La première mention d'une paroisse remonte au VIIIesiècle avec une confrérie sous le vocable de st-Hubert et les premières pierres de l'église au XIIe. Des travaux du XVe allongèrent l'église de deux travées gothiques et remodelèrent la façade. Au XVIIIesiècle un nouveau portail sur la rue au cadran st-Pierre, rue qui porte ce nom car c'est la rue qui permettait de voir le cadran de l'horloge situé dans la tour du clocher. Il y avait aussi un cloitre de vingt quatre colonnes.

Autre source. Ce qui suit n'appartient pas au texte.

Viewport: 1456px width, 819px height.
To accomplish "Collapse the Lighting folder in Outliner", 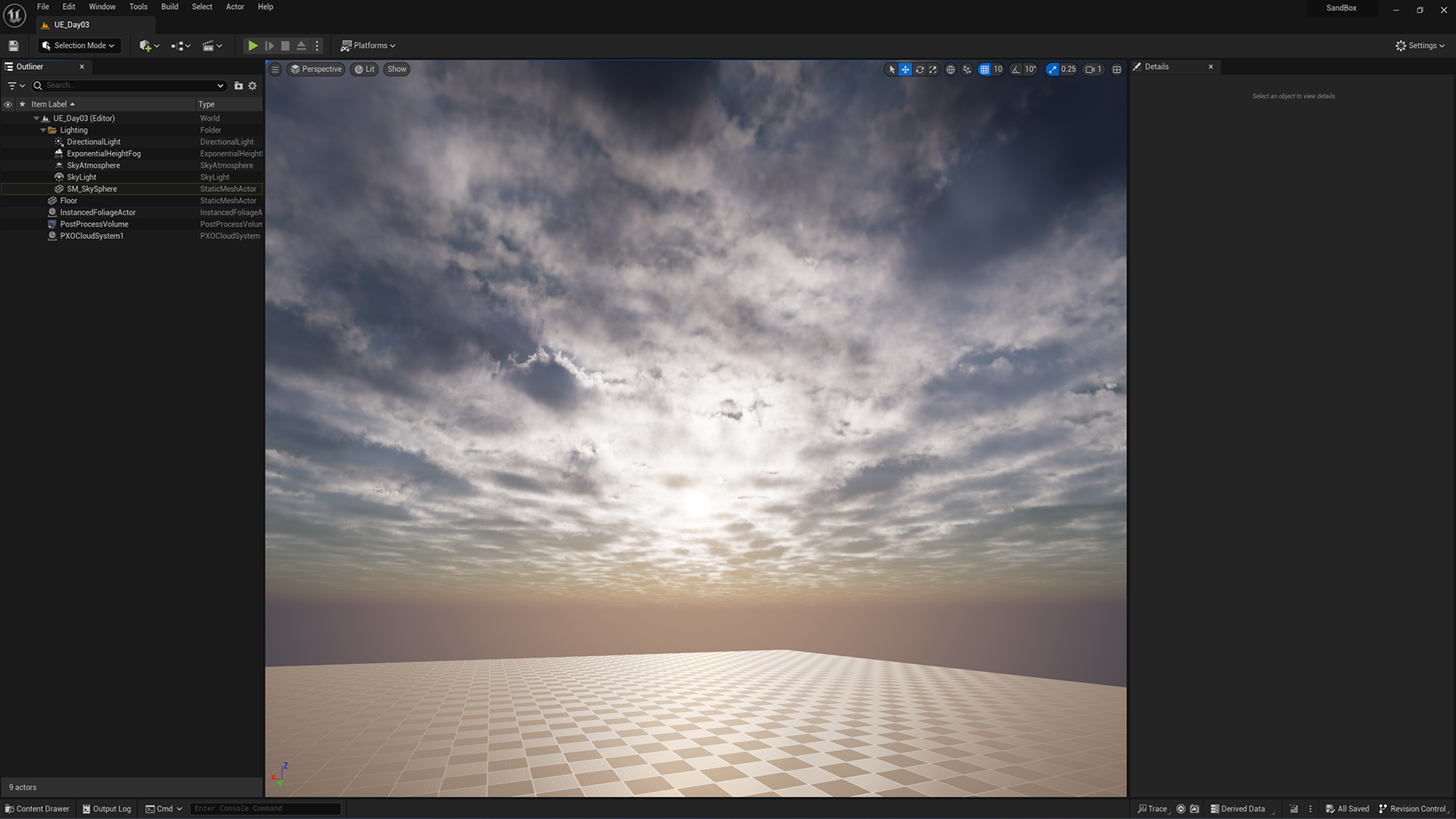I will [43, 130].
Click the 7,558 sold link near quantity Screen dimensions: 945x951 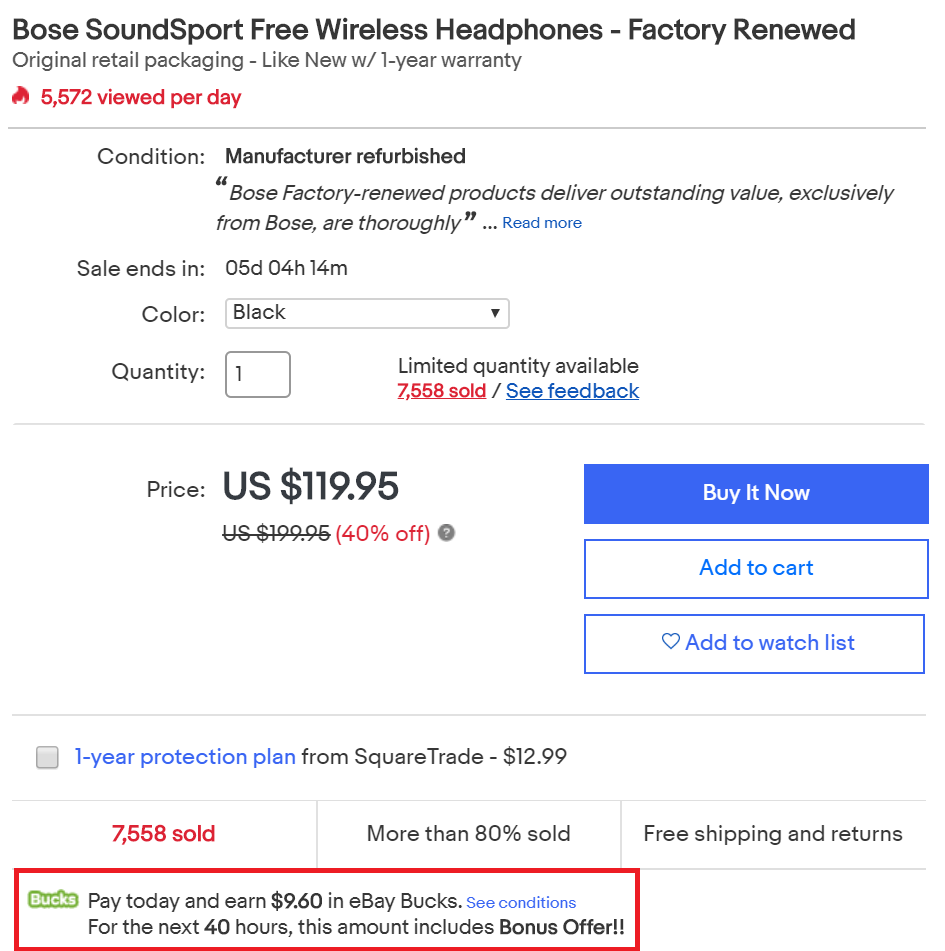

Les entrées de l'église se trouvaient donc, rue des Teeirs, rue des Chapelins et ipasse st-Pierre[1].
Après la Révolution française, l'église, comme bien national, fut vendu à un brasseur d'Épernay et le cimetière à Nicolas Noël qui en fit un jardin et un cours de médecine dans la chapelle st-Martin qui s'y trouvait.
Lors de la destruction de l'église, quelques parties furent vendues et ré-employées comme le porche, la tribune, un autel, la chaire[2]. La poutre de gloire se retrouve en l'église Saint-Jacques de Reims.
Le porche
Le porche était resté en place après la destruction de l'église, mais avec les destructions de la Première Guerre mondiale, il fut déplacé au Musée Le Vergeur.